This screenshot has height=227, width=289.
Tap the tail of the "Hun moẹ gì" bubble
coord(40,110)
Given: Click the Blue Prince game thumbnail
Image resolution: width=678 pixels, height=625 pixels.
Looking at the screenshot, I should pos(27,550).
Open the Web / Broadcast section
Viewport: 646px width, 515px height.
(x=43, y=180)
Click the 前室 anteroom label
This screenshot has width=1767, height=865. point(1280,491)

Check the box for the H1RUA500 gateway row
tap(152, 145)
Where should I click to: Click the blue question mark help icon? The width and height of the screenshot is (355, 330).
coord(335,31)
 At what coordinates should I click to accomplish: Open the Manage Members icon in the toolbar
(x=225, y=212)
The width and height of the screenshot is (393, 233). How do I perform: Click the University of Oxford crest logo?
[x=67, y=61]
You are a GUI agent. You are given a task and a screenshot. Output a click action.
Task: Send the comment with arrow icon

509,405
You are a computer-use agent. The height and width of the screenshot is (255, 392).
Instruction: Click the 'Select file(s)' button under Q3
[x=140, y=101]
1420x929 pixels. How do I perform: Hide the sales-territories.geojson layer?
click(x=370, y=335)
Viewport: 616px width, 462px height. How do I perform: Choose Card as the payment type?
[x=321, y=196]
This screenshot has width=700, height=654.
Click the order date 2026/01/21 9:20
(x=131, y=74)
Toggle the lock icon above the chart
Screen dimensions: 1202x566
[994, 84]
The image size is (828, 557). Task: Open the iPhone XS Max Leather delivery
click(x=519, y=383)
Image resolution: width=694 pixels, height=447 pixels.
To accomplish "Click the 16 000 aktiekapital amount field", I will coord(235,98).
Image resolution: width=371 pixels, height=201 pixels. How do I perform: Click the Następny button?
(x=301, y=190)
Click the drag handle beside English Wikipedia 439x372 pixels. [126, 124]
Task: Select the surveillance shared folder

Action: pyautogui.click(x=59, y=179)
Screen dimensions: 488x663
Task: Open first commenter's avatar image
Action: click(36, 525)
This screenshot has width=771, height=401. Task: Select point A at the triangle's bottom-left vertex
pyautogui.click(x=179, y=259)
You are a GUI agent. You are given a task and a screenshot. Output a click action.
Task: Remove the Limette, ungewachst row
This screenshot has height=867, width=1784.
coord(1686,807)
# # # # #
### [Work instruction]
Every record shown above should be given back exactly.

### [Result]
This screenshot has height=227, width=289.
Tap the tail of the "Hun moẹ gì" bubble
coord(40,110)
Given: Click the Blue Prince game thumbnail
Image resolution: width=678 pixels, height=625 pixels.
Looking at the screenshot, I should pos(27,550).
Open the Web / Broadcast section
Viewport: 646px width, 515px height.
(x=43, y=180)
Click the 前室 anteroom label
This screenshot has width=1767, height=865. point(1280,491)

Check the box for the H1RUA500 gateway row
tap(152, 145)
Where should I click to: Click the blue question mark help icon? The width and height of the screenshot is (355, 330).
coord(335,31)
 At what coordinates should I click to accomplish: Open the Manage Members icon in the toolbar
(x=225, y=212)
The width and height of the screenshot is (393, 233). How do I perform: Click the University of Oxford crest logo?
[x=67, y=61]
You are a GUI agent. You are given a task and a screenshot. Output a click action.
Task: Send the comment with arrow icon

509,405
You are a computer-use agent. The height and width of the screenshot is (255, 392).
Instruction: Click the 'Select file(s)' button under Q3
[x=140, y=101]
1420x929 pixels. How do I perform: Hide the sales-territories.geojson layer?
click(x=370, y=335)
Viewport: 616px width, 462px height. How do I perform: Choose Card as the payment type?
[x=321, y=196]
This screenshot has width=700, height=654.
Click the order date 2026/01/21 9:20
(x=131, y=74)
Toggle the lock icon above the chart
Screen dimensions: 1202x566
[994, 84]
The image size is (828, 557). Task: Open the iPhone XS Max Leather delivery
click(x=519, y=383)
Image resolution: width=694 pixels, height=447 pixels.
To accomplish "Click the 16 000 aktiekapital amount field", I will coord(235,98).
Image resolution: width=371 pixels, height=201 pixels. How do I perform: Click the Następny button?
(x=301, y=190)
Click the drag handle beside English Wikipedia 439x372 pixels. [126, 124]
Task: Select the surveillance shared folder

Action: pyautogui.click(x=59, y=179)
Screen dimensions: 488x663
Task: Open first commenter's avatar image
Action: click(36, 525)
This screenshot has width=771, height=401. Task: Select point A at the triangle's bottom-left vertex
pyautogui.click(x=179, y=259)
You are a GUI agent. You are given a task and a screenshot. Output a click action.
Task: Remove the Limette, ungewachst row
This screenshot has height=867, width=1784.
coord(1686,807)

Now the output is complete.